DJ Virall made history as the first Nigerian DJ to perform at the University of Glasgow. He is noted as one of the best Mobile DJs in the southeastern part of Nigeria.

In 2013, he pioneered the sounds of Nigerian Afro fusion pop, with his artistry appealing to lovers of all styles of dance music.

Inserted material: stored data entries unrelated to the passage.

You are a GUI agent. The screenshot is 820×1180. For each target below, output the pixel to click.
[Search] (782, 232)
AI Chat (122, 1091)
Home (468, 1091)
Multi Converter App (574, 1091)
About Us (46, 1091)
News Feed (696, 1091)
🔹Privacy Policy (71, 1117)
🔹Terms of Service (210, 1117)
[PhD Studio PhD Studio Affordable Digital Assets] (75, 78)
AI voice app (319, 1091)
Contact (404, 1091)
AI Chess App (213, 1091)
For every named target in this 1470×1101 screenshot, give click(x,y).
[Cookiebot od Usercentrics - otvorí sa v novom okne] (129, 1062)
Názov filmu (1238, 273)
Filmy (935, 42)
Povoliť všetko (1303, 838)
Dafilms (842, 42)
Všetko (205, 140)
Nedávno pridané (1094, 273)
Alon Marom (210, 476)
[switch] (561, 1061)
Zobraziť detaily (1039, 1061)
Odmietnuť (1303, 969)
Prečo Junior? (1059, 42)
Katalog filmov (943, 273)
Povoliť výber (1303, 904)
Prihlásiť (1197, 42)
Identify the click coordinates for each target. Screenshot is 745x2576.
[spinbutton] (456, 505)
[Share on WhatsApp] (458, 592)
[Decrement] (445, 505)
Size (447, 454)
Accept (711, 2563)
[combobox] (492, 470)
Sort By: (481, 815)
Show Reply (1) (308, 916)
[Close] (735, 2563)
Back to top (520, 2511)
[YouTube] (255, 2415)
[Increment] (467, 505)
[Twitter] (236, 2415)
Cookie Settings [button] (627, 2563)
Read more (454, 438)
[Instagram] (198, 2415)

In 2015, he emerged as one of Nigeria's leading DJs at the Coke Studio season 8 project.

He is also the first Afro DJ to play at the Bookhouse club revolutionary party in honour of Elizabeth Wurtzel and was listed among Yessiey Africa 100 Most Influential People in 2023.

==Journals==
Nwankwo has articles published in journals including: Sage's Bulletin of Science and Technology (Analysis of Impact of Industry 4.0 on Africa, Eastern Europe and US: A Case Study of Cyber-Security and Sociopolitical Dynamics of Nigeria, Russia and USA).

==Awards and recognition==
Nwankwo's impact in growing the entertainment industry earned him two nominations at the Nigeria Entertainment Awards and an award by Nigerian Books of Record in 2021. He is also a member of the ForbesBLK community.